Eversource’s CEO Was Paid Nearly $15M. The Company Wants $503M More.
Executive pay doesn't cause the rate increase. But it's why Eversource is short on trust as it asks customers for $503M more.
On May 20, Eversource notified Connecticut’s regulators that it plans to seek its first distribution rate hike in nearly a decade.
The number in the request is $503M a year. This is the additional money that the Connecticut Light and Power Company, which is what Eversource calls itself when it sells you power here, says it needs for its distribution system. The company estimates that this would raise total bills by about 11% across all customers and 13% for a typical residential customer. The distribution line itself, the part this is really about, would climb roughly 35%. These new rates are proposed for next year.
This is the first number. There’s also a second number in a different filing.
The proxy statement Eversource filed with the SEC this spring lists CEO Joseph Nolan’s 2025 comp at $14.9M. It also shows a lower adjusted figure of $13.5M, a number you’ll see in some coverage, but Eversource uses the larger total to actually calculate its pay ratio. It’s 104x the median worker’s pay. In 2025, the parent company reported $1.69B in net income.
This information isn’t coming from a critic, it’s from Eversource’s own words.
The CEO’s comp isn’t part of the rate request, and that’s a fair point. The company says that no salary or bonus from its CEO, CFO or president is included in the $503M ask. Even if the CEO worked for free, the shortfall would still be there. It’s a fight over how much it costs to maintain poles, wires, substations, etc.
So the CEO salary doesn’t explain the rate increase. This is 100% true.
But it still matters. Residents who watch this company pay its CEO $15M aren’t going to take a 13% increase lightly. They want the math and Eversource needs to show it.
This is the honest view of the argument. The $15M isn’t causing your bill to go up. It’s the reason Eversource is short on trust at the exact moment it’s asking for a lot of it.
Now the request goes to PURA (the Public Utilities Regulatory Authority), a board recently rebuilt over the last year. Governor Lamont nominated a bunch of new members and named Thomas Wiehl as the new chair. The law gives them the power to make the call about the increase.
PURA won’t be ruling on whether the $15M salary is excessive. It’ll be deciding how much of the $503M request is justified: which investments matter, what the company is allowed to earn and what we actually pay.
A lot of the coverage misses that nothing will happen fast. Eversource will file its full application around July 14. State law then gives PURA up to 350 days after the effective filing date to make a decision.
Some quick napkin math and it seems like a resolution by next summer, with new rates proposed for July 1, 2027. This won’t be settled this year.
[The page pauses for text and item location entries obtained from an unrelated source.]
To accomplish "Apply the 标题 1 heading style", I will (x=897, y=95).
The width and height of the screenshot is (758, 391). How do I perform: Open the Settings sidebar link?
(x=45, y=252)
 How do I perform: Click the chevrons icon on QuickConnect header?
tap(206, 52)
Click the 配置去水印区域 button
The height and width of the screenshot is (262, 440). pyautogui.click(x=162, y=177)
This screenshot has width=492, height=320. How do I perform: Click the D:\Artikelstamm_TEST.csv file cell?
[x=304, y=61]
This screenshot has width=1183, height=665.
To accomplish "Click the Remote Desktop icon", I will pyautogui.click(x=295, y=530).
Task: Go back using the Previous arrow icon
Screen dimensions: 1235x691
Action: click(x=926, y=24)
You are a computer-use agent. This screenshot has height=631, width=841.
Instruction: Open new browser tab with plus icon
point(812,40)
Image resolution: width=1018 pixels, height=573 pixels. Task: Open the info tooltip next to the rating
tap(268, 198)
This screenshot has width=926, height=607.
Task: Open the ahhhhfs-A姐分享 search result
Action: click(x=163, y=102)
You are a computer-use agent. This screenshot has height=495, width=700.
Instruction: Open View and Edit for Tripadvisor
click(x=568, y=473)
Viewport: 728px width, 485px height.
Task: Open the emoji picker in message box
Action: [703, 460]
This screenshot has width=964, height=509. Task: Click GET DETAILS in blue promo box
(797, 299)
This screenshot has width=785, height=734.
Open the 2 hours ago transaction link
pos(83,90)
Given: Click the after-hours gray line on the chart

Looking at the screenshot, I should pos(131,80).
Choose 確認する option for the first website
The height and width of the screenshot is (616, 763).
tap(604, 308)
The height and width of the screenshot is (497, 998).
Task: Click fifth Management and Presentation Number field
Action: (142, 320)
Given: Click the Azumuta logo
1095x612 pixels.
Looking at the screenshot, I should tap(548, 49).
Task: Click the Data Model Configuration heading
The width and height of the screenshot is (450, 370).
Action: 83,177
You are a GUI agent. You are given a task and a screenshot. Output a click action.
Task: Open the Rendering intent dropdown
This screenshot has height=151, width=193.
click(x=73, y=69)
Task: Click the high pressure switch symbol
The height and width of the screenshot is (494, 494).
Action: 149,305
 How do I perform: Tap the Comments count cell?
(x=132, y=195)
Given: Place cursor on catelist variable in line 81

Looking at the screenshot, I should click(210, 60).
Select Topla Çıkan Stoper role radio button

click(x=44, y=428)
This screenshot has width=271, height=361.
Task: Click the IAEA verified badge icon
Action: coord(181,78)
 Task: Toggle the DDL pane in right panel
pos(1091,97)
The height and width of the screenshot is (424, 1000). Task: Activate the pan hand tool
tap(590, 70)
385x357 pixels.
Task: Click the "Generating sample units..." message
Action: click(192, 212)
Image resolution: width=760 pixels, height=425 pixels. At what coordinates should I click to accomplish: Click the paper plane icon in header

As we wait, the state is pulling levers that move faster than a rate case. Connecticut’s agencies filed a complaint at FERC on June 11 to stop extra revenue Eversource and United Illuminating collect on their lines. It was a bonus on top of the profit they’re already guaranteed.
And on May 1, the public benefits charge flipped from a cost to a credit, which will hold through at least September.
These levers will lower your bill before PURA ever rules on the rate hike. But they don’t affect the $503 million ask.
That fight belongs solely to PURA and it runs into next summer. They’ll decide how much of Eversource’s request is justified and how much of it hits your bill.
The $15M comp won’t appear anywhere in that ruling. It sits in the back of the room while the decision gets made. A company that pays one man that much, in the same year it asks for $503 million more, doesn’t get the benefit of the doubt. A lot of people will be watching the math.